Write out each line below exactly as it appears.

> **INPUT RECORDS**:
--*--
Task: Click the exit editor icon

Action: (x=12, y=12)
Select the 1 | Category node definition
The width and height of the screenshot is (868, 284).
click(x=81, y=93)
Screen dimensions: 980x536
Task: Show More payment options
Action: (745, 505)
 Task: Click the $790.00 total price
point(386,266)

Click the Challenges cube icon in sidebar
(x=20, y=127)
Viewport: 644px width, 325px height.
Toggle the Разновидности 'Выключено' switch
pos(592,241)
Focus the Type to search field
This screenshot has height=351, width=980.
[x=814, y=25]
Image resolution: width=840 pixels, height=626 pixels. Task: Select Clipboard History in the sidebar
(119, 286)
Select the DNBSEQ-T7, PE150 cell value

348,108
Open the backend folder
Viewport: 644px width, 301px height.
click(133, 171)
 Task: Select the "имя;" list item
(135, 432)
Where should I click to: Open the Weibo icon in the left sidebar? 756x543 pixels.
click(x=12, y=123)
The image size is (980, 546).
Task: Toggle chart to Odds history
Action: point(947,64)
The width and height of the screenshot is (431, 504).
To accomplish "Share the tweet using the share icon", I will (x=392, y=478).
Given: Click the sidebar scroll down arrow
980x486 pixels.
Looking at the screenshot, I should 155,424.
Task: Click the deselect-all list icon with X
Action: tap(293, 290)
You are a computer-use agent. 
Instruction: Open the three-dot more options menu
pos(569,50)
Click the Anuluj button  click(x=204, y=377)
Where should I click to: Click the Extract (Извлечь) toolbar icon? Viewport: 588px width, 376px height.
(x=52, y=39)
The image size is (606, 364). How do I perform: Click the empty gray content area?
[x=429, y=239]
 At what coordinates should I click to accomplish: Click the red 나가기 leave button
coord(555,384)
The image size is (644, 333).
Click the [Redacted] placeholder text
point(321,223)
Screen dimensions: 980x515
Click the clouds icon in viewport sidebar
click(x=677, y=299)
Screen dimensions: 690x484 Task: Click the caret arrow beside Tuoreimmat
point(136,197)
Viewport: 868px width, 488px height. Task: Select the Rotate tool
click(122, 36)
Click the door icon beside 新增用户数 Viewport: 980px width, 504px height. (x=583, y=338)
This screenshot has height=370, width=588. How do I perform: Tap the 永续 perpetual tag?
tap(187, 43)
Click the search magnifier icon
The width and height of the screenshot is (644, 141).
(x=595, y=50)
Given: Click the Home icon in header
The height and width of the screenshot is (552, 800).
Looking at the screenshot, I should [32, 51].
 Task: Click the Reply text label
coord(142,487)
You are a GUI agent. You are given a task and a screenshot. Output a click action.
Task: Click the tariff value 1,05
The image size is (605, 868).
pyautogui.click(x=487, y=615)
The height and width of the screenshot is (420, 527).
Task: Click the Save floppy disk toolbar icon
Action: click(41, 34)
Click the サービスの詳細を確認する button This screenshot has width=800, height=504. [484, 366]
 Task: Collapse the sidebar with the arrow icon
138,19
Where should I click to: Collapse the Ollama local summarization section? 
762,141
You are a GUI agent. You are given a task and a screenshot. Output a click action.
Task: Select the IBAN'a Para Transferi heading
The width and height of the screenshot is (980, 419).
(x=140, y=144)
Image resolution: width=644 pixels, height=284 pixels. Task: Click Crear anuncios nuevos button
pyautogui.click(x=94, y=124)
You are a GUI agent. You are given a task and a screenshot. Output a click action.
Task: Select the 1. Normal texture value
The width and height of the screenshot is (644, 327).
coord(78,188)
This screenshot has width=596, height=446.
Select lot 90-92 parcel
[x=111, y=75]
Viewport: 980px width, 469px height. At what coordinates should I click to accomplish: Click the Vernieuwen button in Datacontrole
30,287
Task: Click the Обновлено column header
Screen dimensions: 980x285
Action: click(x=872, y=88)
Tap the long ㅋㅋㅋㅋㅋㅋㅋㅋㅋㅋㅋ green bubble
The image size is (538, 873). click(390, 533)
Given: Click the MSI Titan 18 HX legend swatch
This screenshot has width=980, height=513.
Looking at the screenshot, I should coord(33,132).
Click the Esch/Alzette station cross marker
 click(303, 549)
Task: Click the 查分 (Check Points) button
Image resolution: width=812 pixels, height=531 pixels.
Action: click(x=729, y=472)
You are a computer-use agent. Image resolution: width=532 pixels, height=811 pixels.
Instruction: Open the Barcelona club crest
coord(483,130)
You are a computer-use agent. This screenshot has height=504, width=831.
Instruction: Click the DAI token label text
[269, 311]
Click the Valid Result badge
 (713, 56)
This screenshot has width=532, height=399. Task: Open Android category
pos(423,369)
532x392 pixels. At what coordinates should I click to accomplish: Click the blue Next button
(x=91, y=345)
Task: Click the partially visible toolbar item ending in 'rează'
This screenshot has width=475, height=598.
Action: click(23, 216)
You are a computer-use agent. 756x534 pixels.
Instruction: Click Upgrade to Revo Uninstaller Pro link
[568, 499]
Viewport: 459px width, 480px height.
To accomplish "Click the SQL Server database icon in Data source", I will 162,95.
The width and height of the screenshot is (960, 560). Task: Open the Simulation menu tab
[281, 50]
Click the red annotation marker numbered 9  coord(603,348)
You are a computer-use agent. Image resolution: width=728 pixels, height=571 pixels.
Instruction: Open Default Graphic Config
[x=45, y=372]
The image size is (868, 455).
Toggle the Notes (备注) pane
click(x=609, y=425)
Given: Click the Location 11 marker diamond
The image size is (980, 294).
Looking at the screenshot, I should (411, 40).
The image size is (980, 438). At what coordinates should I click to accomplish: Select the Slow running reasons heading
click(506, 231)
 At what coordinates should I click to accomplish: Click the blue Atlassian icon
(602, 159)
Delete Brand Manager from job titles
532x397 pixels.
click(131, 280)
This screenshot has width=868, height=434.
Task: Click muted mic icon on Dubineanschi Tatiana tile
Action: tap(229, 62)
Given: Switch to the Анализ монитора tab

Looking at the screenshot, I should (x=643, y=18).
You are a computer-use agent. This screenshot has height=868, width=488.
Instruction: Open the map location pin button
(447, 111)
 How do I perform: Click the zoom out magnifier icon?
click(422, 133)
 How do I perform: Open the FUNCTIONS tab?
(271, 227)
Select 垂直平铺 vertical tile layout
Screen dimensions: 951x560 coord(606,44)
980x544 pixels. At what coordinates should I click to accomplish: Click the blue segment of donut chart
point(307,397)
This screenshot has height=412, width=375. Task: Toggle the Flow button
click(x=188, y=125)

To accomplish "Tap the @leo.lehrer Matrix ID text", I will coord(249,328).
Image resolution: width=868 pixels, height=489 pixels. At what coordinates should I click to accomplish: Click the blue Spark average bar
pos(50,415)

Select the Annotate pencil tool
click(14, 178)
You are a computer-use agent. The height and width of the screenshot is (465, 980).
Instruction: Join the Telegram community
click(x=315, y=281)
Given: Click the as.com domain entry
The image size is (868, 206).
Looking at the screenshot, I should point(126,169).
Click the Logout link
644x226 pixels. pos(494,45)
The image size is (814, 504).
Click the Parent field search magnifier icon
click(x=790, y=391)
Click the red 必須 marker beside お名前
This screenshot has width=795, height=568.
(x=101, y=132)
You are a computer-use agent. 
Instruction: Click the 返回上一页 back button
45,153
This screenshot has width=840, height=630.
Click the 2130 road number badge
--*--
> **RESULT OF THIS TASK**:
Task: Click the exit editor icon

Action: (x=12, y=12)
Select the 1 | Category node definition
The width and height of the screenshot is (868, 284).
click(x=81, y=93)
Screen dimensions: 980x536
Task: Show More payment options
Action: (745, 505)
 Task: Click the $790.00 total price
point(386,266)

Click the Challenges cube icon in sidebar
(x=20, y=127)
Viewport: 644px width, 325px height.
Toggle the Разновидности 'Выключено' switch
pos(592,241)
Focus the Type to search field
This screenshot has height=351, width=980.
[x=814, y=25]
Image resolution: width=840 pixels, height=626 pixels. Task: Select Clipboard History in the sidebar
(119, 286)
Select the DNBSEQ-T7, PE150 cell value

348,108
Open the backend folder
Viewport: 644px width, 301px height.
click(133, 171)
 Task: Select the "имя;" list item
(135, 432)
Where should I click to: Open the Weibo icon in the left sidebar? 756x543 pixels.
click(x=12, y=123)
The image size is (980, 546).
Task: Toggle chart to Odds history
Action: point(947,64)
The width and height of the screenshot is (431, 504).
To accomplish "Share the tweet using the share icon", I will (x=392, y=478).
Given: Click the sidebar scroll down arrow
980x486 pixels.
Looking at the screenshot, I should 155,424.
Task: Click the deselect-all list icon with X
Action: tap(293, 290)
You are a computer-use agent. 
Instruction: Open the three-dot more options menu
pos(569,50)
Click the Anuluj button  click(x=204, y=377)
Where should I click to: Click the Extract (Извлечь) toolbar icon? Viewport: 588px width, 376px height.
(x=52, y=39)
The image size is (606, 364). How do I perform: Click the empty gray content area?
[x=429, y=239]
 At what coordinates should I click to accomplish: Click the red 나가기 leave button
coord(555,384)
The image size is (644, 333).
Click the [Redacted] placeholder text
point(321,223)
Screen dimensions: 980x515
Click the clouds icon in viewport sidebar
click(x=677, y=299)
Screen dimensions: 690x484 Task: Click the caret arrow beside Tuoreimmat
point(136,197)
Viewport: 868px width, 488px height. Task: Select the Rotate tool
click(122, 36)
Click the door icon beside 新增用户数 Viewport: 980px width, 504px height. (x=583, y=338)
This screenshot has height=370, width=588. How do I perform: Tap the 永续 perpetual tag?
tap(187, 43)
Click the search magnifier icon
The width and height of the screenshot is (644, 141).
(x=595, y=50)
Given: Click the Home icon in header
The height and width of the screenshot is (552, 800).
Looking at the screenshot, I should [32, 51].
 Task: Click the Reply text label
coord(142,487)
You are a GUI agent. You are given a task and a screenshot. Output a click action.
Task: Click the tariff value 1,05
The image size is (605, 868).
pyautogui.click(x=487, y=615)
The height and width of the screenshot is (420, 527).
Task: Click the Save floppy disk toolbar icon
Action: click(41, 34)
Click the サービスの詳細を確認する button This screenshot has width=800, height=504. [484, 366]
 Task: Collapse the sidebar with the arrow icon
138,19
Where should I click to: Collapse the Ollama local summarization section? 
762,141
You are a GUI agent. You are given a task and a screenshot. Output a click action.
Task: Select the IBAN'a Para Transferi heading
The width and height of the screenshot is (980, 419).
(x=140, y=144)
Image resolution: width=644 pixels, height=284 pixels. Task: Click Crear anuncios nuevos button
pyautogui.click(x=94, y=124)
You are a GUI agent. You are given a task and a screenshot. Output a click action.
Task: Select the 1. Normal texture value
The width and height of the screenshot is (644, 327).
coord(78,188)
This screenshot has width=596, height=446.
Select lot 90-92 parcel
[x=111, y=75]
Viewport: 980px width, 469px height. At what coordinates should I click to accomplish: Click the Vernieuwen button in Datacontrole
30,287
Task: Click the Обновлено column header
Screen dimensions: 980x285
Action: click(x=872, y=88)
Tap the long ㅋㅋㅋㅋㅋㅋㅋㅋㅋㅋㅋ green bubble
The image size is (538, 873). click(390, 533)
Given: Click the MSI Titan 18 HX legend swatch
This screenshot has width=980, height=513.
Looking at the screenshot, I should coord(33,132).
Click the Esch/Alzette station cross marker
 click(303, 549)
Task: Click the 查分 (Check Points) button
Image resolution: width=812 pixels, height=531 pixels.
Action: click(x=729, y=472)
You are a computer-use agent. Image resolution: width=532 pixels, height=811 pixels.
Instruction: Open the Barcelona club crest
coord(483,130)
You are a computer-use agent. This screenshot has height=504, width=831.
Instruction: Click the DAI token label text
[269, 311]
Click the Valid Result badge
 (713, 56)
This screenshot has width=532, height=399. Task: Open Android category
pos(423,369)
532x392 pixels. At what coordinates should I click to accomplish: Click the blue Next button
(x=91, y=345)
Task: Click the partially visible toolbar item ending in 'rează'
This screenshot has width=475, height=598.
Action: click(23, 216)
You are a computer-use agent. 756x534 pixels.
Instruction: Click Upgrade to Revo Uninstaller Pro link
[568, 499]
Viewport: 459px width, 480px height.
To accomplish "Click the SQL Server database icon in Data source", I will 162,95.
The width and height of the screenshot is (960, 560). Task: Open the Simulation menu tab
[281, 50]
Click the red annotation marker numbered 9  coord(603,348)
You are a computer-use agent. Image resolution: width=728 pixels, height=571 pixels.
Instruction: Open Default Graphic Config
[x=45, y=372]
The image size is (868, 455).
Toggle the Notes (备注) pane
click(x=609, y=425)
Given: Click the Location 11 marker diamond
The image size is (980, 294).
Looking at the screenshot, I should (411, 40).
The image size is (980, 438). At what coordinates should I click to accomplish: Select the Slow running reasons heading
click(506, 231)
 At what coordinates should I click to accomplish: Click the blue Atlassian icon
(602, 159)
Delete Brand Manager from job titles
532x397 pixels.
click(131, 280)
This screenshot has width=868, height=434.
Task: Click muted mic icon on Dubineanschi Tatiana tile
Action: tap(229, 62)
Given: Switch to the Анализ монитора tab

Looking at the screenshot, I should (x=643, y=18).
You are a computer-use agent. This screenshot has height=868, width=488.
Instruction: Open the map location pin button
(447, 111)
 How do I perform: Click the zoom out magnifier icon?
click(422, 133)
 How do I perform: Open the FUNCTIONS tab?
(271, 227)
Select 垂直平铺 vertical tile layout
Screen dimensions: 951x560 coord(606,44)
980x544 pixels. At what coordinates should I click to accomplish: Click the blue segment of donut chart
point(307,397)
This screenshot has height=412, width=375. Task: Toggle the Flow button
click(x=188, y=125)

To accomplish "Tap the @leo.lehrer Matrix ID text", I will coord(249,328).
Image resolution: width=868 pixels, height=489 pixels. At what coordinates should I click to accomplish: Click the blue Spark average bar
pos(50,415)

Select the Annotate pencil tool
click(14, 178)
You are a computer-use agent. The height and width of the screenshot is (465, 980).
Instruction: Join the Telegram community
click(x=315, y=281)
Given: Click the as.com domain entry
The image size is (868, 206).
Looking at the screenshot, I should point(126,169).
Click the Logout link
644x226 pixels. pos(494,45)
The image size is (814, 504).
Click the Parent field search magnifier icon
click(x=790, y=391)
Click the red 必須 marker beside お名前
This screenshot has width=795, height=568.
(x=101, y=132)
You are a computer-use agent. 
Instruction: Click the 返回上一页 back button
45,153
This screenshot has width=840, height=630.
Click the 2130 road number badge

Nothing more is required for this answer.